Venus, Serena e papà Richard Williams in una foto di tanti anni fa
Venus, Serena e papà Richard Williams in una foto di tanti anni fa

Lo sport, come metafora universale, pone sempre degli ostacoli da superare. Le tegole, di quelle pesanti, iniziano ad arrivare. L’infortunio all’anca sembra essere soltanto un assaggio. Nel 2011 infatti, in concomitanza col suo rientro agli Us Open, Venus si trova costretta a rinunciare al suo match di secondo turno. Il motivo? Sindrome di Sjogren, una malattia autoimmune debilitante, che le risucchia tutte le energie manco fosse una sanguisuga. “Sono sempre convalescente, perché purtroppo la mia malattia non se ne andrà. Devo riposarmi ogni giorno. Nei miei sogni, arriverà un giorno in cui la sindrome se ne andrà, ma so che non accadrà” Con una gloriosa carriera alle spalle, la possibilità di appendere la racchetta al chiodo sembrava essere dietro l’angolo. Per tutti forse, ma non per lei. Quando hai un dna vincente, niente e nessuno può fermarti. “Continuo a lavorare e a cercare di fare del mio meglio. Anche se non mi sento bene, darò sempre il 100% di me stessa sul campo. Non ho niente di cui lamentarmi. Sono felice e voglio continuare con la mia solita vita, vincendo partite e cercando di tornare tra le prime 10. Ho ancora tanto lavoro da fare e tante sfide da affrontare” Dietro un grande sportivo però, c’è sempre un grande team. Per Venus la famiglia sembra contare più di ogni altra cosa. I box super affollati, con mamma Oracene sempre in prima fila, figura fondamentale alla pari del lungimirante papà, sono per lei linfa vitale. La rottura del loro matrimonio non mina i solidi equilibri, loro ci sono sempre, nonostante tutto. La tempra da “fighter” c’è ancora, non è mai svanita. Così, partita dopo partita, situazione dopo situazione (ultime della quali la gravidanza di Serena, che la fa diventare zia, e il coinvolgimento in un incidente stradale rivelatosi mortale per una delle persone coinvolte), la Venere nera riesce a risorgere dalle ceneri. Nel 2017 ottiene tanti ottimi piazzamenti, guadagnandosi due finali Slam, in Australia (persa per mano dell’allora più quotata e più giovane sorella) e a Wimbledon (dove si arrende sotto i colpi della spagnola Muguruza, attuale nuova numero uno delle classifiche), fino ad arrivare ad oggi.

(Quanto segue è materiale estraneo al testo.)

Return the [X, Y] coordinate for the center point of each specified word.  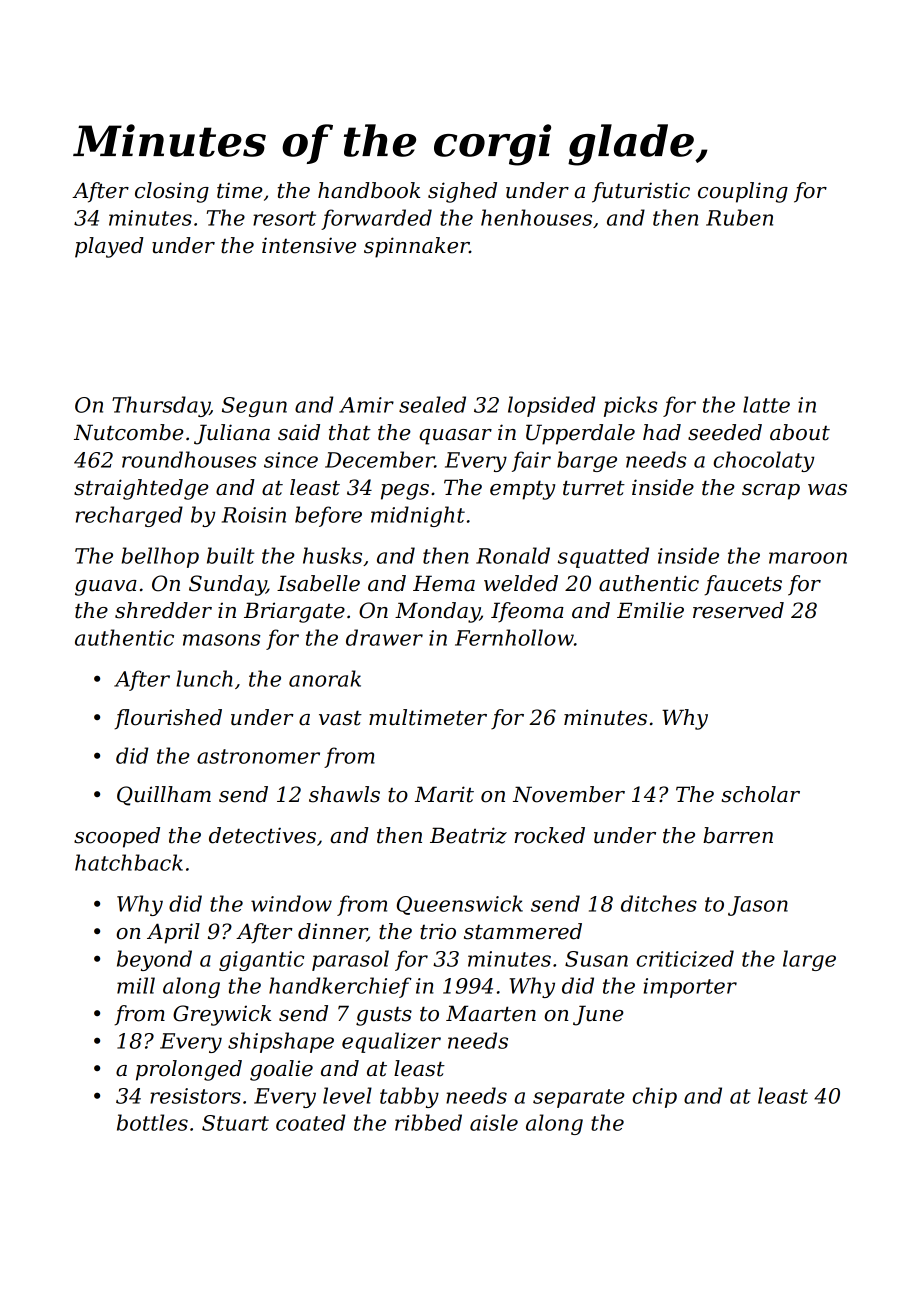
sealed [432, 404]
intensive [309, 245]
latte [766, 404]
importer [690, 988]
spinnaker [416, 247]
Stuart [235, 1123]
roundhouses [189, 459]
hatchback [129, 862]
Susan [596, 959]
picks [631, 406]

Qualche giorno fa riesce a compiere un’altra fantastica cavalcata, raggiungendo le semifinali anche nel torneo di casa, lo Us Open, prima di arrendersi a Sloane Stephens. Venus oggi, dall’alto delle sue 37 primavere e della nona posizione nel ranking mondiale, ha ancora fame, eccome se ne ha.  Desidera che il tennis faccia ancora e ancora parte della sua esistenza. Così, alla domanda di quale sarebbe stato il suo futuro, ecco che risponde: “Continuerò a giocare a tennis. Mi sembra semplice. La stagione è stata buona con molte più vittorie che sconfitte, tanti grandi match e molte cose che ho imparato da entrambe. Il mio obiettivo è quello di mettermi sempre nella condizione di poter vincere ed è esattamente ciò che ho fatto quest’anno”. Fino a quando il fisico reggerà, fino a quando quella palla di servizio riuscirà a raggiungere i 200 km/h, Venus non mollerà mai la presa. Qualora una qualche situazione avversa dovesse portarla a maturare un’idea diversa, saremo tutti pronti a scendere in campo per urlare” lunga vita alla regina”, per il bene del tennis tutto.